Nymphalis antiopa

Nymphalis antiopa

Photo Life History: Nymphalis antiopa

Habitat:  Mountain Canyons; Pinyon Juniper; Agricultural Areas; Valley Wet Meadows; Mountain Hilltops; Valley Lakes & Rivers; Desert Washes; Lower Sonoran Desert; Urban-Suburban;

Host Plants:  Salix amygdaloides; Salix exigua; Ulmus pumila; Celtis reticulata; Salix babylonica

Suitable Lab Host Plants: Populus angustifolia; Populus tremuloides  (Almost any elm, hackberry, willow, or cottonwood.)

How to Find Female Butterflies:  Click hereCaution:  Collecting live females for eggs in the fall or early spring is unproductive because they have not yet mated.  The time to collect post-diapause females is not until spring when host plants are leaved out.  (See notes below.)

Caring for Live Female Butterflies:  Nectaring techniques

Methods of Female Oviposition:   Open Screen Cages; Potted Plant Sleeves (Females prefer to lay large clutches of eggs around the tree stems)

How to Find Eggs:  Look around the stems or twigs of trees.  Not very productive unless adults are abundant.

How to Hatch Eggs:  Consolidate eggs into one container.

How to Find Caterpillars in the Field: Look for Caterpillar Strip Patterns.  Caterpillars feed gregariously and can create very noticeable strip patterns on the host plant. 

How to Find Pupae in the Field:  Larvae will sometimes pupate on the tree; but, not reliably so.

Caterpillar setups:  Open terrariums; Open Bucket; Netted Sleeve.  Click here to watch a video on how to raise mourning cloaks using netted sleeves.

Larva to Pupa:  Caterpillar silks to leaf or twig; creates and attaches cremaster; hanging as a J before pupating.

Number of Broods per Year:  1-3

Overwintering Stage:  Adult

Overwintering Strategies:

Post-Hibernation Strategies: 

Avoiding Diapause Techniques:  

Disease Prevention:  Change out host plant and remove frass every four to five days in an open bucket or open terrarium setup. 

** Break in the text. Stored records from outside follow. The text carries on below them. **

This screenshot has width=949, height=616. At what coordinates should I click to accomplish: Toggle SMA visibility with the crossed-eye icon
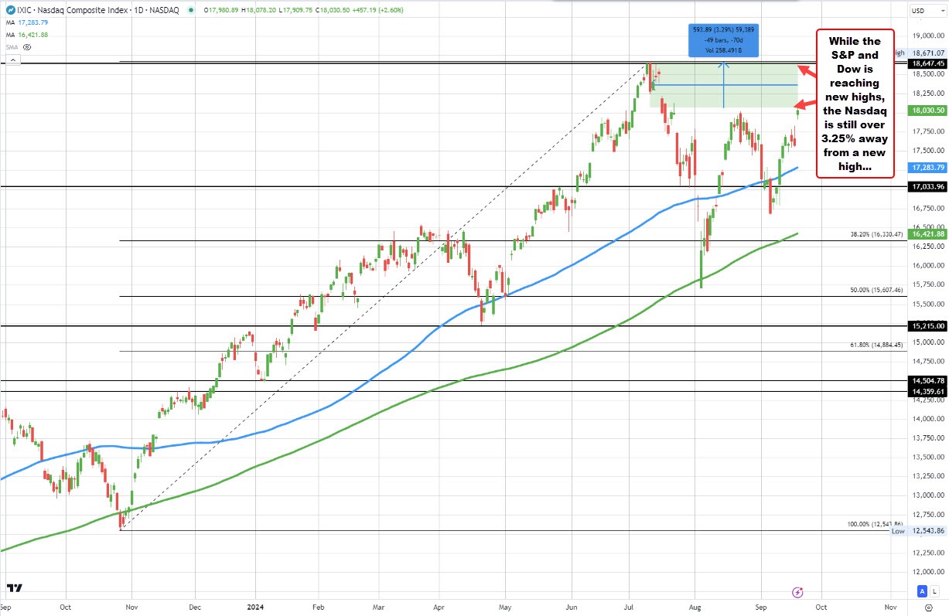tap(27, 47)
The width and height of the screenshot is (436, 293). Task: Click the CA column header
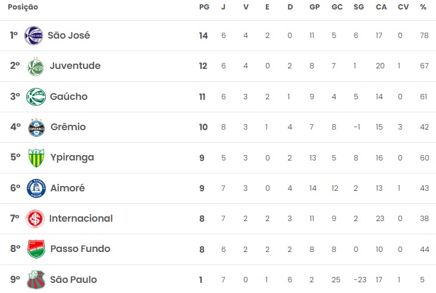pyautogui.click(x=381, y=7)
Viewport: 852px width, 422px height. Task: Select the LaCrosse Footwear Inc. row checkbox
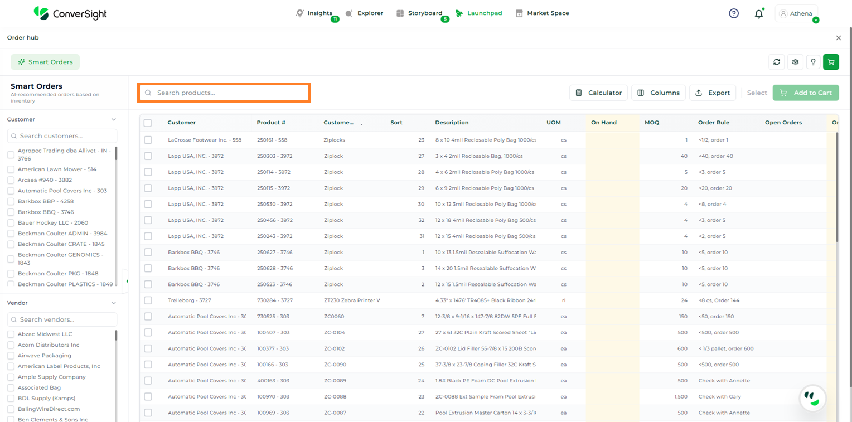(148, 140)
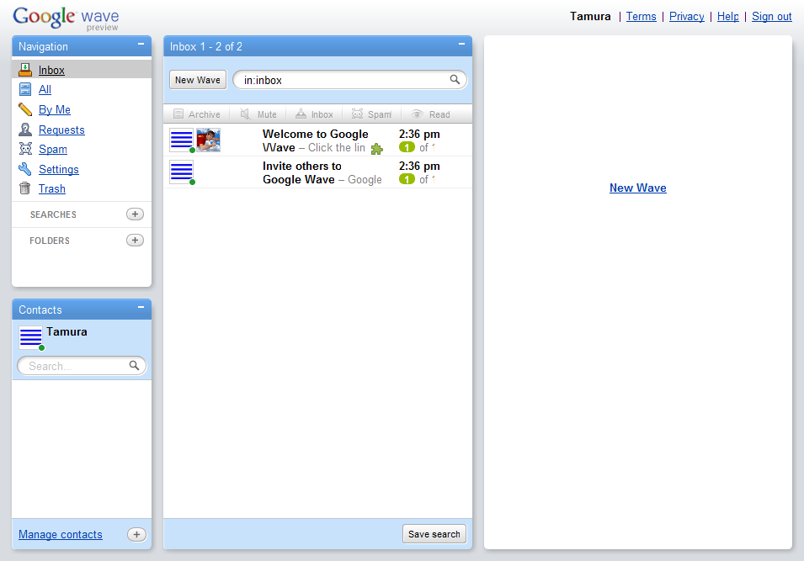Image resolution: width=804 pixels, height=561 pixels.
Task: Click the contacts Search input field
Action: [x=76, y=366]
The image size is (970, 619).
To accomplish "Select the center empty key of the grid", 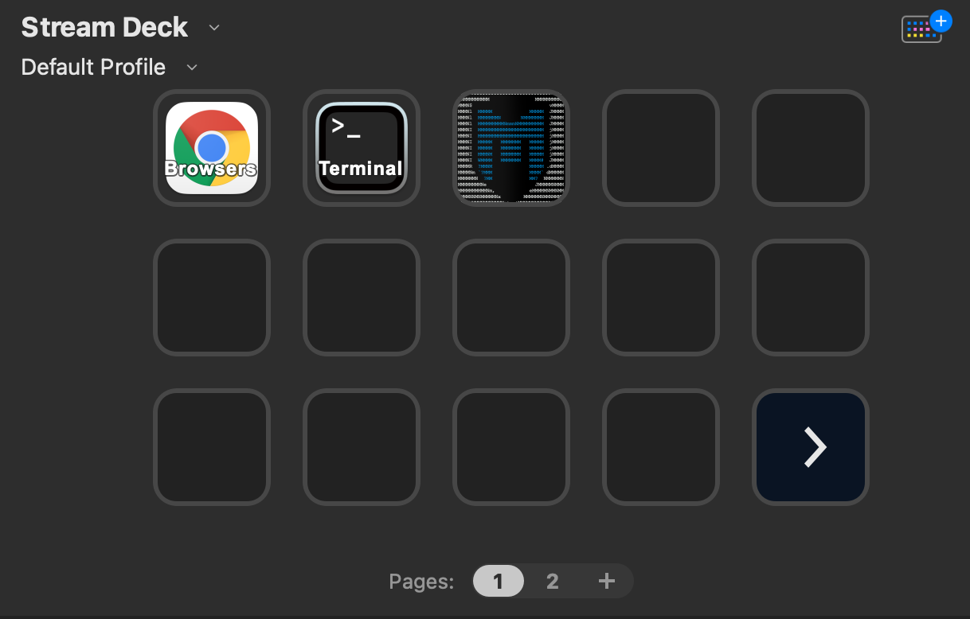I will 511,298.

Emergence:  Emergence Container

Field Notes:  Post-diapause females collected in the fall or late winter/early spring usually have not yet mated.  (Unless, you found a female in the sunbelt where willows have already leafed out.)  I was fortunate to collect a female on 30 May 2004 in American Fork Canyon, Utah County, Utah, that was flying around the interior of a willow tree next to the river.  She obviously had mated and was looking to lay eggs.  When I sleeved her on my willow tree, she laid a large clutch of eggs around a narrow stem of the tree.